_Work instructions_
Pull out every row containing the word "point". Case matters.

○ ○ ○ ○ ○ ○ ○

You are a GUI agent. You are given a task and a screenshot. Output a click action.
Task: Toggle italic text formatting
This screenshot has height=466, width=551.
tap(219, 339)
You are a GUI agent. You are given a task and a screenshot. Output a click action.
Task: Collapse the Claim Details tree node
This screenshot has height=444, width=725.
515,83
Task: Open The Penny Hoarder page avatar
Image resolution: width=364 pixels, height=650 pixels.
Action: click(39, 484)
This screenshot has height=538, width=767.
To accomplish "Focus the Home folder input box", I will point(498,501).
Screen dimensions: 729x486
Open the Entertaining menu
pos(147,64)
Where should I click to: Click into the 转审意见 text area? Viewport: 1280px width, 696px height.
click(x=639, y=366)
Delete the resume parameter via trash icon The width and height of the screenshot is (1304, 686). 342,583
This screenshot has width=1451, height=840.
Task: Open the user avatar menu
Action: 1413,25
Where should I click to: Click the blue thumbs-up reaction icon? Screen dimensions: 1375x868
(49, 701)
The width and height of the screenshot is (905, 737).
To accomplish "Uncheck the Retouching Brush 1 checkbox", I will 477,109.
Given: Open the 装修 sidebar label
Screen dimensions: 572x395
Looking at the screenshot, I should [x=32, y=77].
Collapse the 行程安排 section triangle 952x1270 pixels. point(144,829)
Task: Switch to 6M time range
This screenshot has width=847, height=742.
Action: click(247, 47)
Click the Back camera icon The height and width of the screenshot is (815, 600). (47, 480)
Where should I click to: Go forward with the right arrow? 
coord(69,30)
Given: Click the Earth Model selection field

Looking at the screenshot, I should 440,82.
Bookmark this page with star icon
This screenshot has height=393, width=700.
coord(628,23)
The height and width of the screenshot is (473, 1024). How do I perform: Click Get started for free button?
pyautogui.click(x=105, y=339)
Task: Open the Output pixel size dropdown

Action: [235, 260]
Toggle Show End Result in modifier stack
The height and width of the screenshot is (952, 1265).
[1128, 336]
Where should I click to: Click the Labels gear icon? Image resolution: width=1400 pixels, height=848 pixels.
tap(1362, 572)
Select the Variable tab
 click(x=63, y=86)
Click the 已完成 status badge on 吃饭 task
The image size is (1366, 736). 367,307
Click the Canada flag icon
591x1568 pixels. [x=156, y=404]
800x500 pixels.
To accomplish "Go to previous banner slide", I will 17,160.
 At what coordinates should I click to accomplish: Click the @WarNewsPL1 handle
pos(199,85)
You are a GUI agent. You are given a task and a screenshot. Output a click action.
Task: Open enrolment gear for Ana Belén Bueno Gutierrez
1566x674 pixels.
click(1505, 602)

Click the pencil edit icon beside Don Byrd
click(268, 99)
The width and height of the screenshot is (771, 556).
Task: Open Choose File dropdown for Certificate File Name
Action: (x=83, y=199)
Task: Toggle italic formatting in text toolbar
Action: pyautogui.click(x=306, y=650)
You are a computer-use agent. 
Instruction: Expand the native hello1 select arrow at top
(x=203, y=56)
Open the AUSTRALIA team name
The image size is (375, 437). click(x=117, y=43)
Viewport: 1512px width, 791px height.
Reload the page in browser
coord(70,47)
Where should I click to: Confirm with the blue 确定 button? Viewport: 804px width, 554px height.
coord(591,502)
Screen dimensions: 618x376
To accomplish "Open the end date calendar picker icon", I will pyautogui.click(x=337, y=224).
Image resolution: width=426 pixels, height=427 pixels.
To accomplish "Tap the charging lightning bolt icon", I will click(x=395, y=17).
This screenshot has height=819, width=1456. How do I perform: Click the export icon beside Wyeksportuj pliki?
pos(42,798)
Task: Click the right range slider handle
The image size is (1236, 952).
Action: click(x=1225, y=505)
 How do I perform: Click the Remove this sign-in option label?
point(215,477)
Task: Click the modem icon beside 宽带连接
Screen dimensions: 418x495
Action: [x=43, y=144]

○ ○ ○ ○ ○ ○ ○

_Exercise result_
To accomplish "Focus the Home folder input box", I will point(498,501).
Collapse the 行程安排 section triangle 952x1270 pixels. point(144,829)
point(215,477)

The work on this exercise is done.